1. Fast-desensitizing P2X 3 receptors of nociceptive dorsol root ganglion (DRG) neurons are thought to mediate pain sensation. Since P2X 3 receptor efficiency is powerfully modulated by desensitization, its underlying properties were studied with patch-clamp recording. 2. On rat cultured DRG neurons, 2 s application of ATP (EC 50 = 1.52 μM), ADP (EC 50 = 1.1 μM) or α,β-meATP (EC 50 = 1.78 μM) produced similar inward currents that fully desensitized, at the same rate, back to baseline. Recovery from desensitization was much slower after ATP and ADP than after α,β-meATP and, in all cases, it had sigmoidal time course. 3. By alternating the application of ATP and α,β-meATP, we observed complete cross-desensitization indicating that these agonists activated the same receptors.
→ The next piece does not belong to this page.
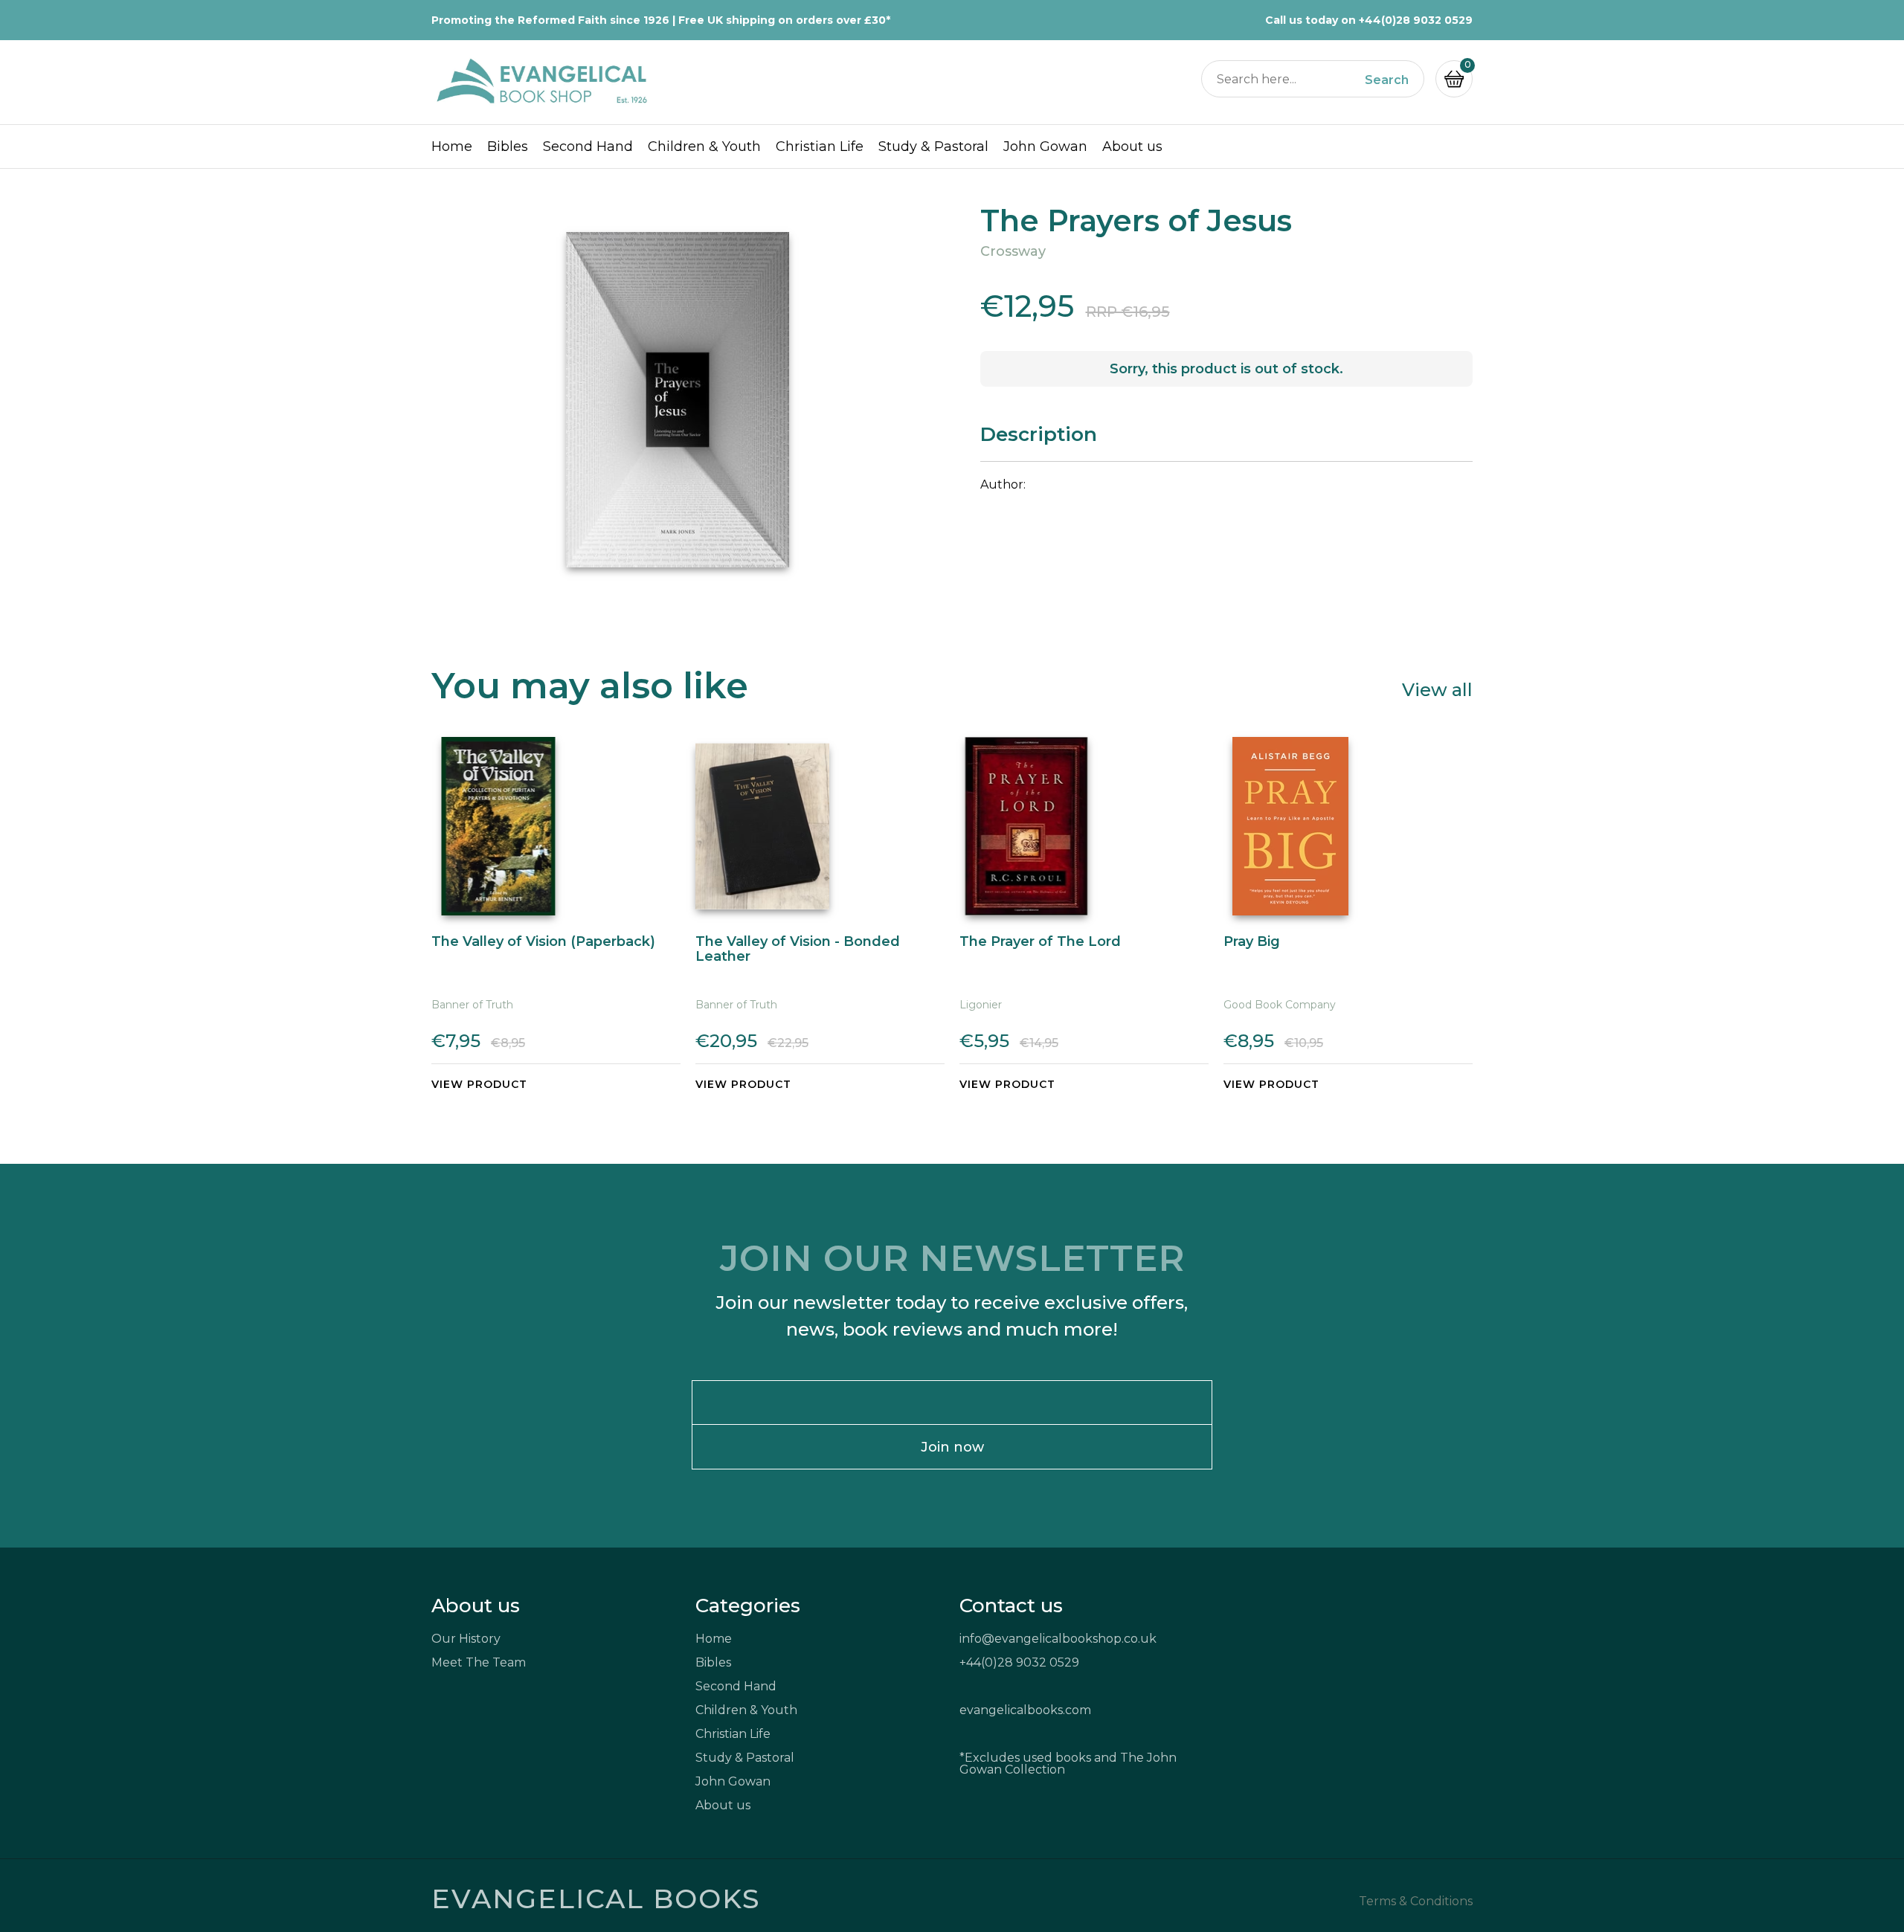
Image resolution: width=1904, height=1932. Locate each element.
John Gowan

This notion was confirmed by the similar antagonism induced by 2′, 3′-O-(2,4,6,trinitrophenyl)-adenosine triphosphate (TNP-ATP). 4. Recovery from desensitization elicited by ATP was unexpectedly shaped by transient application of α,β-methylene-adenosine triphosphate (α,β-meATP), and vice versa. Thus, short-lasting, full desensitization produced by α,β-meATP protected receptors from long-lasting desensitization induced by subsequent ATP applications. ATP and ADP had similar properties of recovery from desensitization. 5. Low nM concentrations of α,β-meATP (unable to evoke membrane currents) could speed up recovery from ATP-induced desensitization, while low nM concentrations of ATP enhanced it. Ambient ATP levels were found to be in the pM range (52 ± 3 pM). 6. The phenomenon of cross-desensitization and protection was reproduced by rP2X 3 receptors expressed by rat osteoblastic cell 17/2.8 or human embryonic kidney cell 293 cells, indicating P2X 3 receptor specificity. 7. It is suggested that transient application of an agonist that generates rapid recovery from desensitization, is a novel, powerful tool to modulate P2X 3 receptor responsiveness to the natural agonist ATP.